问题
I'm trying to build a python script that will allow me dynamic build up on egrep -v attributes and pipe the output into less (or more).
The reason why I want to use external egrep+less is because files that I am processing are very large text files (500MB+). Reading them first into a list and processing all natively through Python is very slow.
However, when I use os.system or subprocess.call, everything is very slow at the moment I want to exit less output and return back to python code.
My code should work like this:
1. ./myless.py messages_500MB.txt
2. Less -FRX output of messages_500MB.txt is shown (complete file).

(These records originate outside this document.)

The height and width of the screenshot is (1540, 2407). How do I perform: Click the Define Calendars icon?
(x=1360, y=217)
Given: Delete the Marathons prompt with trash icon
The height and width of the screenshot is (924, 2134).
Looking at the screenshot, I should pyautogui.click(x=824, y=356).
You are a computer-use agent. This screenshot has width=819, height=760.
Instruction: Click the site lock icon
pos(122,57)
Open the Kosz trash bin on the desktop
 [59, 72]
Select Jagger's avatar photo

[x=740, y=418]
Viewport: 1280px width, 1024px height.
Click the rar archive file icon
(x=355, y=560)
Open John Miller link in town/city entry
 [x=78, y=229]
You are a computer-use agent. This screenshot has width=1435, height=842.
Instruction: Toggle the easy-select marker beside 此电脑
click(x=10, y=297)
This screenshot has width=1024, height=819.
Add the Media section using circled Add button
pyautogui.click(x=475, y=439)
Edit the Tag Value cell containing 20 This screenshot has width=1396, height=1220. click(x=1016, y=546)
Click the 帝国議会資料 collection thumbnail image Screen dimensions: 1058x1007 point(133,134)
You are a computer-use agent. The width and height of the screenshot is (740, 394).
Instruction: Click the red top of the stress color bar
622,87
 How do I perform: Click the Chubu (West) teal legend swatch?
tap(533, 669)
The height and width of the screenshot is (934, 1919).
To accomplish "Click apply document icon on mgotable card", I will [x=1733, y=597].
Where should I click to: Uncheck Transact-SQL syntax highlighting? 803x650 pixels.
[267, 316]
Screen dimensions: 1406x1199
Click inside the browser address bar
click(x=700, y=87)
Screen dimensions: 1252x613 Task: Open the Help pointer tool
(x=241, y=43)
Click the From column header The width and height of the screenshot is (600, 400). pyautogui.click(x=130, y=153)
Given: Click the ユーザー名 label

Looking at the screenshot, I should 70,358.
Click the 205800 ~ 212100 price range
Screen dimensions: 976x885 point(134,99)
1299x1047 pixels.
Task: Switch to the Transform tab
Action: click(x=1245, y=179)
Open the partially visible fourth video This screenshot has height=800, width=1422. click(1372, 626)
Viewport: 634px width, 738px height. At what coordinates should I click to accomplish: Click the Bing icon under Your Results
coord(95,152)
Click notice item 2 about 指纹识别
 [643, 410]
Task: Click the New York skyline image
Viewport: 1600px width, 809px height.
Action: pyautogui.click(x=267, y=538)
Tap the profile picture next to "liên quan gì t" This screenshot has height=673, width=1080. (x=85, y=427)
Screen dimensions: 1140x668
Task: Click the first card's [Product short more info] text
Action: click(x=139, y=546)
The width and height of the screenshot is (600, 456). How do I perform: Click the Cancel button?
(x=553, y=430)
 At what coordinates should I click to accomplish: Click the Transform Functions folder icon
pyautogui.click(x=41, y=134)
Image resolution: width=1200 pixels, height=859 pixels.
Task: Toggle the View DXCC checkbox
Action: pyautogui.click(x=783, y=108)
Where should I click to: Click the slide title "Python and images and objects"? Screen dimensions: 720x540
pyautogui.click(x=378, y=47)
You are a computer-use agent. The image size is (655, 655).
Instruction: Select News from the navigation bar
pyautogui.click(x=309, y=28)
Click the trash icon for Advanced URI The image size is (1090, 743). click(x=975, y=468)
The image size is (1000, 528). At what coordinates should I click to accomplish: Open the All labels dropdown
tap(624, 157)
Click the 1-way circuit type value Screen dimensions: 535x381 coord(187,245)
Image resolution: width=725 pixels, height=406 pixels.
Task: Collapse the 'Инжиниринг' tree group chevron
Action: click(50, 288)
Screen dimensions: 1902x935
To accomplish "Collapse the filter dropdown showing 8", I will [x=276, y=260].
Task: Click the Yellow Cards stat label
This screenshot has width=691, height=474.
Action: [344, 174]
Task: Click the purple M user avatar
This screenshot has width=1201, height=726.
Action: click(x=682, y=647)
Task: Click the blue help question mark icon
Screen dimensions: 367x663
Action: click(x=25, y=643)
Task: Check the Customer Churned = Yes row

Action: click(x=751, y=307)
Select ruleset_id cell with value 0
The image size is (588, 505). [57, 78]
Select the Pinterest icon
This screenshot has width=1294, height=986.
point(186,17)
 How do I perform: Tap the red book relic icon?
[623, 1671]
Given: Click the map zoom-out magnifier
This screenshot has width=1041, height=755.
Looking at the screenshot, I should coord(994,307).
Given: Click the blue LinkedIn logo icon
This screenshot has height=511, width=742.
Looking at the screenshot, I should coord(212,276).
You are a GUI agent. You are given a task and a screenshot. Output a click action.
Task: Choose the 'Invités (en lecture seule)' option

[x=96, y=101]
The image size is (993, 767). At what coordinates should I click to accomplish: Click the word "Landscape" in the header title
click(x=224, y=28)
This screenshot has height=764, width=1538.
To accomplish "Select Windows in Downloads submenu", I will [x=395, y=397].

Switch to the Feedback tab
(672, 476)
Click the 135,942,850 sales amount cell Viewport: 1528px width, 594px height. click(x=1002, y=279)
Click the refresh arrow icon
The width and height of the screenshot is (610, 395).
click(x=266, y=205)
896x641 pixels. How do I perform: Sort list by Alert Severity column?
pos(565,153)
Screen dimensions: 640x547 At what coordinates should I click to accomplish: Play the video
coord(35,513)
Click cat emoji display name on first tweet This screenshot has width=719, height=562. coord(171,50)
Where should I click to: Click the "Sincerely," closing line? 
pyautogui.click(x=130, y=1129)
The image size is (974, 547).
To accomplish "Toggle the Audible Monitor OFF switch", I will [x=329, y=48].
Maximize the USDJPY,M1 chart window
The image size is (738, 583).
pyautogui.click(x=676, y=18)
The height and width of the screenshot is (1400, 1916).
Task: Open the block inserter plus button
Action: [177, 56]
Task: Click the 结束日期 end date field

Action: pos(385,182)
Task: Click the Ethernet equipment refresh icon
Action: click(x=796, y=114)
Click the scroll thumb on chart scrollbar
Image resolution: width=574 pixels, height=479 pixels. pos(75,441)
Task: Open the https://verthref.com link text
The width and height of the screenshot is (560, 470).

3. When I press 'q' to exit less -FRX, python code should take over and display prompt for user to enter text to be excluded. User enters it and I add this to the list
4. My python code builds up egrep -v 'exclude1' and pipes the output to less
5. User repeats step 3 and enters another stuff to be excluded
6. Now my python code calls egrep -v 'exclude1|exclude2' messages_500MB.txt | less -FRX
7. And the process continues
However, this does not work as expected.
* On my Mac, when user press q to exit less -FRX, it takes few seconds for raw_input prompt to be displayed
* On Linux machine, I get loads of 'egrep: writing output: Broken pipe'
* If, (linux only) while in less -FRX, I press CTRL+C, exiting less -FRX for some reason becomes much much quicker (as intended). On Mac, my python program breaks
Here is sample of my code:
excluded = list()
myInput = ''
while myInput != 'q':
grepText = '|'.join(excluded)
if grepText == '':
command = 'egrep "" ' + file + ' | less -FRX'
else:
command = 'egrep -v "' + grepText + '" ' + file + ' | less -FRX'
subprocess.call(command, shell=True)
myInput = raw_input('Enter text to exclude, q to exit, # to see what is excluded: ')
excluded.append(myInput)
Any help would be much appreciated
回答1:
Actually I figured out what the problem is
I did some research on error that is visible when running my script on Linux ("egrep: writing output: Broken pipe") and that lead me to the answer:
Issue is when I use egrep -v 'xyz' file | less, when I quit less, subprocess still continues to run egrep and on large files (500MB+) this takes a while.
Aparently, subprocess takes two programs separately and runs the first one (egrep) even after the second one (less) exited
To properly resolve my issue, I use something like this:
command = 'egrep -v "something" <filename>'
cmd2 = ('less', '-FRX')
egrep = subprocess.Popen(command, shell=True, stdout=subprocess.PIPE)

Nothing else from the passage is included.